The third healer: Bolo-Bolo
On our way to the third healer we stop at the road in the middle of nowhere. Our driver says it is a little walk from here. So we follow a small path that we would have never found on our own and get down the hill to the secluded hut of the healer. While the other two healers were middle-aged, he is quite old. And his practice is more bizarre than the others. He practices Bolo-Bolo.
That means he pours clear water in an empty glass and puts a solid magical black stone in it. The water is clear initially. What happens next is that the healer comes close to you, walks around you with the glass and is breathing out into a long bamboo straw in the water making bubbles. And suddenly some dirt appears. The water is thrown away and fresh water is poured into the glass again. The procedure is repeated until the water remains clear.
Both of us try the procedure for cleansing. The things that happen when it is my turn are even more bizarre. Besides the black dirt some green flakes looking like algae appear in the water. Our driver shouts in excitement this must have to do with my jellyfish stings as it refers to the sea. Repeating the procedure even more green als also strange white flakes appear. All who are present seem visibly surprised of the amount of dirt and how long it takes to get the water in the glass clear.
Of course we wonder if and what kind of trick is involved – if he swallowed some dirt before or if it is hidden in the straw, maybe plausible for the algae, but why did it only appear when it was my turn and not before? Other sources on the internet and the owners of our guest house claim they have checked that there is nothing in their mouths, the straws or the glass.
The healers here are kind of famous here on the island as well as considering interviews or travel documentaries as we find out later. When I google about the sorcerers of Siquijor, I immediately recognize the people on the pictures. All three healers were quite interesting, the Bolo-Bolo being the strangest. My own magic ability is reading intentions and emotions. For none of the three I could identify deliberate frauds. They all were very serious about their practice and convinced about what they were doing. None of them tried to sell us their practice, we had to actively seek them and ask them to show us their work. Also they did not ask for any money. We offered a small donation however.

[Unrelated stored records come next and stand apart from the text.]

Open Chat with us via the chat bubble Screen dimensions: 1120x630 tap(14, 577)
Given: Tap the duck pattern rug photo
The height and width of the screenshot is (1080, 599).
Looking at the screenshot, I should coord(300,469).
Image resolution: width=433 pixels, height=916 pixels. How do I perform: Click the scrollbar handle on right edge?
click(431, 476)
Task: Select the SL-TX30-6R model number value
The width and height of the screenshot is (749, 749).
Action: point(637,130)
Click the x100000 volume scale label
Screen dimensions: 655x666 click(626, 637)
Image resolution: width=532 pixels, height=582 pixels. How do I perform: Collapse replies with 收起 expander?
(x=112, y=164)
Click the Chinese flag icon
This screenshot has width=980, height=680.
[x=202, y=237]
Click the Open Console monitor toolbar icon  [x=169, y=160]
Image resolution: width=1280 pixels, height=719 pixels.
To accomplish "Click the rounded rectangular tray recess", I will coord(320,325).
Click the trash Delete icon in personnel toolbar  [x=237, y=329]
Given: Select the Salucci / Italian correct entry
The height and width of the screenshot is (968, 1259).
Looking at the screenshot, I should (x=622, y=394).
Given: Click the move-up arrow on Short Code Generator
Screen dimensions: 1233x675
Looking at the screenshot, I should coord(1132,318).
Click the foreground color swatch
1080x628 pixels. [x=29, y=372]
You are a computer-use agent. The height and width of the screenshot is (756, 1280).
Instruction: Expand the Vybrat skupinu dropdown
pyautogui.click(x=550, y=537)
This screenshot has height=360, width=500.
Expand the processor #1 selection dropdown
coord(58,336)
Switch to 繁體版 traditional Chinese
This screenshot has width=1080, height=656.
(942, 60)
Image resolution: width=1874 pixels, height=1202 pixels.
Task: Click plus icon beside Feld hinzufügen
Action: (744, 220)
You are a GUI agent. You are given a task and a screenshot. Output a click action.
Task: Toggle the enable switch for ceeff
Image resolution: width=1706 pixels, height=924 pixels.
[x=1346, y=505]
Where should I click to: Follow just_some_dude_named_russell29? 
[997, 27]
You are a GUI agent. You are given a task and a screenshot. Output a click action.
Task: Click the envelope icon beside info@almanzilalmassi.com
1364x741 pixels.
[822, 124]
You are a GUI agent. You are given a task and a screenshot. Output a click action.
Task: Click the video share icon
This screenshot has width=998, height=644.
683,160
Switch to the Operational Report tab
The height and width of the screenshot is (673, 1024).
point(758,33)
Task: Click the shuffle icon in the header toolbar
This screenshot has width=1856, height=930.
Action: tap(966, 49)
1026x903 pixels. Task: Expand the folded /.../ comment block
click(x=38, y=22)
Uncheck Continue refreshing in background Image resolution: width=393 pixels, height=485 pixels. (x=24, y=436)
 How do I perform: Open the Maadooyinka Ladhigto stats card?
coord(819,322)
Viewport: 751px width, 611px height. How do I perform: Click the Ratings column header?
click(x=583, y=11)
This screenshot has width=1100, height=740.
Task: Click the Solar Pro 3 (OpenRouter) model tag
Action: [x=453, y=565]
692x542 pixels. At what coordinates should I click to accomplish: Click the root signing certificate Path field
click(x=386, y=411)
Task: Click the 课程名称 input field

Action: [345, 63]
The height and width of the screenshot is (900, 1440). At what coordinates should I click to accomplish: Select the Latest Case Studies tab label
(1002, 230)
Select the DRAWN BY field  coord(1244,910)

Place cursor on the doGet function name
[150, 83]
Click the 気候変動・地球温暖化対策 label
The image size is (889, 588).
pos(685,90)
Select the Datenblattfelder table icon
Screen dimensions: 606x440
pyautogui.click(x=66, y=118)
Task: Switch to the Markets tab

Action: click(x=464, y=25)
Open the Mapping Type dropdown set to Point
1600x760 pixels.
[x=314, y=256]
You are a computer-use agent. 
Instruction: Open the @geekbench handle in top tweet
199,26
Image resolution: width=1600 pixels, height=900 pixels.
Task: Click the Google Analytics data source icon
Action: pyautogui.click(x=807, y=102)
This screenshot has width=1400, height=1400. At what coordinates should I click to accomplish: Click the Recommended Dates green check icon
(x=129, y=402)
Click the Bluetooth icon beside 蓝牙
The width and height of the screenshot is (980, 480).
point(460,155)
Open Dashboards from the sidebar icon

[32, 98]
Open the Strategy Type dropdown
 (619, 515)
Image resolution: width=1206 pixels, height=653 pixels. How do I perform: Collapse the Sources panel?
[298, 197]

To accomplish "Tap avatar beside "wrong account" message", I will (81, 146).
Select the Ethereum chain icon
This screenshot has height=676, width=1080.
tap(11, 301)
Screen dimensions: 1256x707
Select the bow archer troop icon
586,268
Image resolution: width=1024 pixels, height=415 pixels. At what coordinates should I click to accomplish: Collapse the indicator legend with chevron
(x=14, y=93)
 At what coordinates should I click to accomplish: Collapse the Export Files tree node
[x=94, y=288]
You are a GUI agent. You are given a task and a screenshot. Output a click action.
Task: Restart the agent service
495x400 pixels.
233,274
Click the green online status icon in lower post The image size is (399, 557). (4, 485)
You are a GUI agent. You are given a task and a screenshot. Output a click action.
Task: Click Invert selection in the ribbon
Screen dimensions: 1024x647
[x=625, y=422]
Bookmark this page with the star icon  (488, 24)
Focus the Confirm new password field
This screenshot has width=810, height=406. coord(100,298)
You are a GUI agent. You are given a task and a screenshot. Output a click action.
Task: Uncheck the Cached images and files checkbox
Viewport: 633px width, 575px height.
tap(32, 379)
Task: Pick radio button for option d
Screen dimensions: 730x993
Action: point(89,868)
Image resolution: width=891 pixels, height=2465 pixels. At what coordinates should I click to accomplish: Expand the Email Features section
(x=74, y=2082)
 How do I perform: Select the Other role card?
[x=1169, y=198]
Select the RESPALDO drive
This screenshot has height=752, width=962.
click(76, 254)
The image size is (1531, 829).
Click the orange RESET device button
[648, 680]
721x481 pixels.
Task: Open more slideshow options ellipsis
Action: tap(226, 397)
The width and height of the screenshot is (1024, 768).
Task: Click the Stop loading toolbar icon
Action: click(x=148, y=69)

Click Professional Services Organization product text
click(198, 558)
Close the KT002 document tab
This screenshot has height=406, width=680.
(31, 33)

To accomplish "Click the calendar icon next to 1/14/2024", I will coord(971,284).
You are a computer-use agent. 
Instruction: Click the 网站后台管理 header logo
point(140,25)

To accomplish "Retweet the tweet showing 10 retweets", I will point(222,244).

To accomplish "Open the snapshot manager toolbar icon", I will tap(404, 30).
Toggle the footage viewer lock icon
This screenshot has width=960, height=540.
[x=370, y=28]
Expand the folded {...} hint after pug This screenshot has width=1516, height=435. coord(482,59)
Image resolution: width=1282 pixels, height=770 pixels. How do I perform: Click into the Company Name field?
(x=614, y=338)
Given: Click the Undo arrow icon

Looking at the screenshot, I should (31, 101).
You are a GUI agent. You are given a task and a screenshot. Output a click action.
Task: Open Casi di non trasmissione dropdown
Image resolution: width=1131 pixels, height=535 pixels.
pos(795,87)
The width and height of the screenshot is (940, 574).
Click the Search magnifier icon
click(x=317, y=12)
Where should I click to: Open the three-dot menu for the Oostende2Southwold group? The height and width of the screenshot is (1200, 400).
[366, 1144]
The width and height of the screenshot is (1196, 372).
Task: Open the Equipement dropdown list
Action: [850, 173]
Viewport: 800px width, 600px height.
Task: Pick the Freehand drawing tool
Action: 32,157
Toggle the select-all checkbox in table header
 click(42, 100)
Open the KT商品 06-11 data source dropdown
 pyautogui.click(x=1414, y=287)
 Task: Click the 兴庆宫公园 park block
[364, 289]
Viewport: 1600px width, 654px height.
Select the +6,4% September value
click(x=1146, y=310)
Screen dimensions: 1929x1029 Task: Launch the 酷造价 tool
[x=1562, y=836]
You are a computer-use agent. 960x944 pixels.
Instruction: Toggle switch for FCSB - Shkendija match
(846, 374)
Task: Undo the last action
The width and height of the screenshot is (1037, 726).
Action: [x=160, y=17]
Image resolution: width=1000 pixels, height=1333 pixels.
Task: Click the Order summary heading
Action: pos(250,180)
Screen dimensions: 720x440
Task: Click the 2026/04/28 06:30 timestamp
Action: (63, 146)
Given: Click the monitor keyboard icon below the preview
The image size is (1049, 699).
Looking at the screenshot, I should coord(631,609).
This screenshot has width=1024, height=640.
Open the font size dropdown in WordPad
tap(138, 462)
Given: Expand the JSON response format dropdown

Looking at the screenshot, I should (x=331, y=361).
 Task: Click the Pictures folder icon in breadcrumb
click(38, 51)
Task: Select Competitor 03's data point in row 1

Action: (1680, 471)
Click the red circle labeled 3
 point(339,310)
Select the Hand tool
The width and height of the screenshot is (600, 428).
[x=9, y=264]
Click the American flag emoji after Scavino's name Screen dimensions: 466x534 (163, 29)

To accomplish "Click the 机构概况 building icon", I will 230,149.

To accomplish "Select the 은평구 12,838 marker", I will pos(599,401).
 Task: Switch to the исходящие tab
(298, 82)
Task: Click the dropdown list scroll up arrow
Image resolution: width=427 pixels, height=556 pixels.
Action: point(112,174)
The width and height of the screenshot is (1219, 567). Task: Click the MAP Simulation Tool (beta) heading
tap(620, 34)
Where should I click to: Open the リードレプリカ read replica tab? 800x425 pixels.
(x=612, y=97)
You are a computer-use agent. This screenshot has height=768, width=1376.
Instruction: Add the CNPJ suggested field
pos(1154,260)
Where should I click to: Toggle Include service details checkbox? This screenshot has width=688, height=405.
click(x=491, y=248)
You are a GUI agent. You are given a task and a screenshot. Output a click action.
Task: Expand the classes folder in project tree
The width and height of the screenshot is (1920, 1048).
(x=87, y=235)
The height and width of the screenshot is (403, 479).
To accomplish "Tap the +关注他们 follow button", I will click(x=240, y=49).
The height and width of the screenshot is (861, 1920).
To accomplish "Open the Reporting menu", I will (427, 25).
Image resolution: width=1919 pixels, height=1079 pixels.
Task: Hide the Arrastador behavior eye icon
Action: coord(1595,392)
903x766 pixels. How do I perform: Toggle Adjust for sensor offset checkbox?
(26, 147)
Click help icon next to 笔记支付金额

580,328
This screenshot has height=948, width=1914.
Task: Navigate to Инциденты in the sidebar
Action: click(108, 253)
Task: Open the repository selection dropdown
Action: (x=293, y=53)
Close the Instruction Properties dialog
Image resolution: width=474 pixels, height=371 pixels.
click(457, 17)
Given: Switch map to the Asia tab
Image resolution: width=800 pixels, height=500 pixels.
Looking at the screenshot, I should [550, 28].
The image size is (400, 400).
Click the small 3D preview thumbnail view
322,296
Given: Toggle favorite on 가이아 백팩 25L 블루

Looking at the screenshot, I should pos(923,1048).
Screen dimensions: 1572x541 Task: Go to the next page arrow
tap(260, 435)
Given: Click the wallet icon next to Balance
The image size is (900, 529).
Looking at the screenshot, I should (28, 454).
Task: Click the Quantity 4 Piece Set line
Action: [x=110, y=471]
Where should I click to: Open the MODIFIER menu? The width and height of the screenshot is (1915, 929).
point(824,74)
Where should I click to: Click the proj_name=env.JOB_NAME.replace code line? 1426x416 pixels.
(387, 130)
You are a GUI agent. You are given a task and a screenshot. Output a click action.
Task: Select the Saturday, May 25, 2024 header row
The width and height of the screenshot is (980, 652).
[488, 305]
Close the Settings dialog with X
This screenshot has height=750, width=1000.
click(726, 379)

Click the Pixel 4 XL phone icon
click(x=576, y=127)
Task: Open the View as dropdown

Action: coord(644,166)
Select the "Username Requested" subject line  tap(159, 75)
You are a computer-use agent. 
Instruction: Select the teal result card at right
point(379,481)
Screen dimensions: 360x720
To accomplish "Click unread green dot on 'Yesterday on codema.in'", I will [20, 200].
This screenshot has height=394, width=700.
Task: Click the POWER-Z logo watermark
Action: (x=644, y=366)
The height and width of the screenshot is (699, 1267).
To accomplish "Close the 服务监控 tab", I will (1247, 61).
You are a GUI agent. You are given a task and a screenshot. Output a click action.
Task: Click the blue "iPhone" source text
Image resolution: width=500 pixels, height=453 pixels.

On the other hand I cannot claim that I suddenly felt much better in my body. The red skin marks from the jellyfish look the same as they did in the morning. Probably they will subside in a few days, with or without treatment. My personal theory is that many alternative practices work on the basis of altering one’s own mindset and activating the self-healing forces of the body. Maybe I was not totally convinced so my placebo self-healing process was not really activated. Or I just have to wait and it does not work immediately. After all they are healers and no magicians, and even conventional medicine rarely works that quickly but often has only small effects and takes time.